Here’s a sobering thought; what if these are the golden years. What if these are the happiest days of your life, when you’ve got your kids every day, your bills are paid and there’s a few quid left at the end of the week to spend on wine to share with your other half.
One day, when you’re dribbling your last in a retirement home and your children have emigrated to New Zealand or Canada and the only living soul you’ve spoken to in the last fortnight is your carer, this time in your life will feel like golden sunshine on your face on the first morning of a two-week beach holiday somewhere lovely.
At the moment it might feel like you’re nothing more than a glorified butler/maid/taxi driver whose house looks like the venue for auditions for the next Inbetweeners movie, with gaggles of loud and awkward teenagers cluttering up your precious sanctuary.

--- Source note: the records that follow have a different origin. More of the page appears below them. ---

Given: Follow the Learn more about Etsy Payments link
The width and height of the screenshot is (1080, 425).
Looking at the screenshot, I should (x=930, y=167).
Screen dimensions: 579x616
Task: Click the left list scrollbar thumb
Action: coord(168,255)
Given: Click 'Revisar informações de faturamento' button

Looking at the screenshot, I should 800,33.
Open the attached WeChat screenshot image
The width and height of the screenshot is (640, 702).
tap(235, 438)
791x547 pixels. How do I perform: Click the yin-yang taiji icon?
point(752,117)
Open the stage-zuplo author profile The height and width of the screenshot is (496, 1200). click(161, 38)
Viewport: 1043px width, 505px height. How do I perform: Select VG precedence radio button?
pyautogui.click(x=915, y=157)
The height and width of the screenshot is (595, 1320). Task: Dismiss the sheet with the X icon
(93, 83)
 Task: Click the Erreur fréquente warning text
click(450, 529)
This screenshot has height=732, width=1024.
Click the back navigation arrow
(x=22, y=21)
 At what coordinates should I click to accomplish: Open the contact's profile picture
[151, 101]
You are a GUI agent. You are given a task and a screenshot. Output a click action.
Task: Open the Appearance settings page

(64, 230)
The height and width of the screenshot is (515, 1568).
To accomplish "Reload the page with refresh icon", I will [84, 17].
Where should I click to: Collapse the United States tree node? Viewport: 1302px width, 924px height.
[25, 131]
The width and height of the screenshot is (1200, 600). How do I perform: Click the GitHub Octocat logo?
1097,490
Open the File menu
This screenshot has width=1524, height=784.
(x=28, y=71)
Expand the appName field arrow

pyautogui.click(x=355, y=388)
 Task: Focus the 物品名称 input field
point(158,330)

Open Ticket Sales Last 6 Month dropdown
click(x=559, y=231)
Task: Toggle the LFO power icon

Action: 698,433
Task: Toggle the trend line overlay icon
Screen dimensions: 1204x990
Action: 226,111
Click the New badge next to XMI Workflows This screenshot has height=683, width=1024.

But the clock is ticking. And when the alarm goes off and your kids fly the nest forever they will do so without a backwards glance.
Occasionally the boss and I go all gooey when we see a newborn nipper with their mum when we’re out and about together. Then after a few seconds we give a little synchronised shudder when the brutal reality of it all comes flooding back.
Nappies, sleepless nights and teething babies are nobody’s idea of a good time.
Whereas shopping trips and going to gigs with your children who can wash, dress and feed themselves is parental nirvana.
Last Friday night we bought a couple of disposable barbeques, some burgers, sausages, chicken and bottles of beer and did a quick cook-out while it wasn’t raining.
As I did my best not to burn everyone’s dinner while knocking back a cold one in the warm evening sunshine, our children and a pal from school held a burping competition.
No iPads, no mobiles, no internet, no TV. Just a can of Coke each and belching and laughing so hard they could wake the dead.
See that? That’s childhood, that is.
To them it was just another day but to me it was magical. No cares, no worries, just burping and howling with laughter.